** Begin Task data **

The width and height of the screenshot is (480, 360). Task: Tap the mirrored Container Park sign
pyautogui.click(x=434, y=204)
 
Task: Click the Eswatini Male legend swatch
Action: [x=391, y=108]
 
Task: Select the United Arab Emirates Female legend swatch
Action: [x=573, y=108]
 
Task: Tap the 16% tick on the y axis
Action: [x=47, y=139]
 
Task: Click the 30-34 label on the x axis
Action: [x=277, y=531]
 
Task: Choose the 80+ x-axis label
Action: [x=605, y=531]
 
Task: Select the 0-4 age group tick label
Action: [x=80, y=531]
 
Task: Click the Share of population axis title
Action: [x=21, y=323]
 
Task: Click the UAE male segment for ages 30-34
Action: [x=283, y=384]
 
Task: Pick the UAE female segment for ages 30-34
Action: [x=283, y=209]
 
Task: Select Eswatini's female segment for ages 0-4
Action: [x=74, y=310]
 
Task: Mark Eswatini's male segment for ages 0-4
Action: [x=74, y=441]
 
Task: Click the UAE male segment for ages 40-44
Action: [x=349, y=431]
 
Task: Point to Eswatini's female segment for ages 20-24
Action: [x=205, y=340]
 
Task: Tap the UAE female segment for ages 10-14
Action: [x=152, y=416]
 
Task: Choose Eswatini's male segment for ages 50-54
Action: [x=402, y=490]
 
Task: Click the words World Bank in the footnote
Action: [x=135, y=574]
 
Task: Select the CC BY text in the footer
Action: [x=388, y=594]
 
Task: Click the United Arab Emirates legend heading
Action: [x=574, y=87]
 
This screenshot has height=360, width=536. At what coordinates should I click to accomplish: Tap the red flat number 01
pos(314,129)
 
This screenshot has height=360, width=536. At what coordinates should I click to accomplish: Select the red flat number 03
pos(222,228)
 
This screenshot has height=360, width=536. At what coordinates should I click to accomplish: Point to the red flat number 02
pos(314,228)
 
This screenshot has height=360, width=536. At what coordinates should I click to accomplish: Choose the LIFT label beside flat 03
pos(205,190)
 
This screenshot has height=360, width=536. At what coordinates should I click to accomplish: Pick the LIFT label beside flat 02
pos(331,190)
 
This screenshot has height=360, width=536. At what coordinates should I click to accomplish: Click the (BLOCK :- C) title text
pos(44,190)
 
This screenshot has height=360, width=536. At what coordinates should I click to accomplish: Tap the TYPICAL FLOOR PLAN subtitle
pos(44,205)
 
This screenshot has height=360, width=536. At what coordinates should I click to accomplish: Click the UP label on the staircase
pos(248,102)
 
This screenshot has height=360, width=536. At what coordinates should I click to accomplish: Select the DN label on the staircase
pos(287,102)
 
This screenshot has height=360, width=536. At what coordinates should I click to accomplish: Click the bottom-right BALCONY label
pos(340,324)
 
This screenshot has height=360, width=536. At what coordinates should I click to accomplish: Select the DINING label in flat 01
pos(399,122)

** End Task data **

▸ **Exercise brief**
Reproduce the data above with every occurrence of "staircase" replaced by "stairway", leaving all other text unchanged.

▸ **The reply**
The width and height of the screenshot is (480, 360). Task: Tap the mirrored Container Park sign
pyautogui.click(x=434, y=204)
 
Task: Click the Eswatini Male legend swatch
Action: [x=391, y=108]
 
Task: Select the United Arab Emirates Female legend swatch
Action: [x=573, y=108]
 
Task: Tap the 16% tick on the y axis
Action: [x=47, y=139]
 
Task: Click the 30-34 label on the x axis
Action: [x=277, y=531]
 
Task: Choose the 80+ x-axis label
Action: [x=605, y=531]
 
Task: Select the 0-4 age group tick label
Action: [x=80, y=531]
 
Task: Click the Share of population axis title
Action: [x=21, y=323]
 
Task: Click the UAE male segment for ages 30-34
Action: [x=283, y=384]
 
Task: Pick the UAE female segment for ages 30-34
Action: [x=283, y=209]
 
Task: Select Eswatini's female segment for ages 0-4
Action: [x=74, y=310]
 
Task: Mark Eswatini's male segment for ages 0-4
Action: [x=74, y=441]
 
Task: Click the UAE male segment for ages 40-44
Action: [x=349, y=431]
 
Task: Point to Eswatini's female segment for ages 20-24
Action: [x=205, y=340]
 
Task: Tap the UAE female segment for ages 10-14
Action: [x=152, y=416]
 
Task: Choose Eswatini's male segment for ages 50-54
Action: [x=402, y=490]
 
Task: Click the words World Bank in the footnote
Action: [x=135, y=574]
 
Task: Select the CC BY text in the footer
Action: [x=388, y=594]
 
Task: Click the United Arab Emirates legend heading
Action: [x=574, y=87]
 
This screenshot has height=360, width=536. At what coordinates should I click to accomplish: Tap the red flat number 01
pos(314,129)
 
This screenshot has height=360, width=536. At what coordinates should I click to accomplish: Select the red flat number 03
pos(222,228)
 
This screenshot has height=360, width=536. At what coordinates should I click to accomplish: Point to the red flat number 02
pos(314,228)
 
This screenshot has height=360, width=536. At what coordinates should I click to accomplish: Choose the LIFT label beside flat 03
pos(205,190)
 
This screenshot has height=360, width=536. At what coordinates should I click to accomplish: Pick the LIFT label beside flat 02
pos(331,190)
 
This screenshot has height=360, width=536. At what coordinates should I click to accomplish: Click the (BLOCK :- C) title text
pos(44,190)
 
This screenshot has height=360, width=536. At what coordinates should I click to accomplish: Tap the TYPICAL FLOOR PLAN subtitle
pos(44,205)
 
This screenshot has height=360, width=536. At what coordinates should I click to accomplish: Click the UP label on the stairway
pos(248,102)
 
This screenshot has height=360, width=536. At what coordinates should I click to accomplish: Select the DN label on the stairway
pos(287,102)
 
This screenshot has height=360, width=536. At what coordinates should I click to accomplish: Click the bottom-right BALCONY label
pos(340,324)
 
This screenshot has height=360, width=536. At what coordinates should I click to accomplish: Select the DINING label in flat 01
pos(399,122)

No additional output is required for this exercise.